PROVIDED TEXT START

By O. Beauvoisin
For someone unable to listen to "our favorite tune" years after a deep loss, close death, or rejection, I have found that EFT tapping whilst deliberately listening to such songs or music relieves the overwhelming grief, and reaches a cognitive shift, in shorter time than standard talk therapy.
I suspect that tapping along with the music accesses subconscious aspects.
The sound of the music keeps the focus on the negative disruption until the disruption is smoothed out. Testing the EFT work is so easy here. You are done when it becomes possible to hear the tune, song, or music with the original joy and with appreciation of all its personal meaning.
I began using CDs of such music for myself in the second year following a deep personal bereavement (a loss that was all the more intense because it was almost identical to one from 16 years previously).

PROVIDED TEXT END
ENTRIES SHOWN START

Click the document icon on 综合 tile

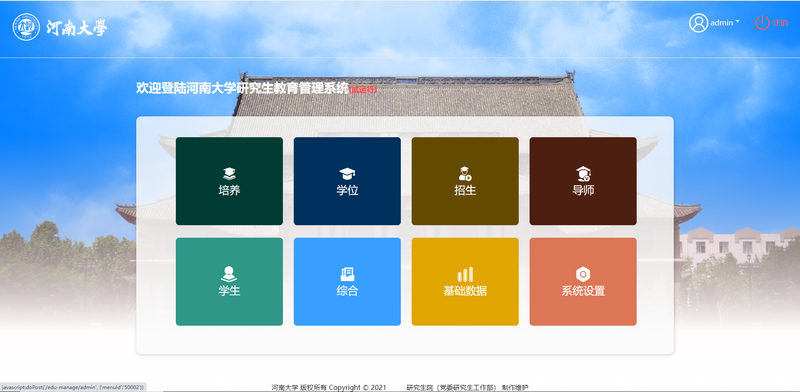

ENTRIES SHOWN END
ENTRIES SHOWN START

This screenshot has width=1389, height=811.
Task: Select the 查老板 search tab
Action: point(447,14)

ENTRIES SHOWN END

— TASK ITEM —
In the text on EFT tapping with music, how can a person tell the EFT work is done?

— WORKED SOLUTION —
When it becomes possible to hear the tune, song, or music with the original joy and with appreciation of all its personal meaning.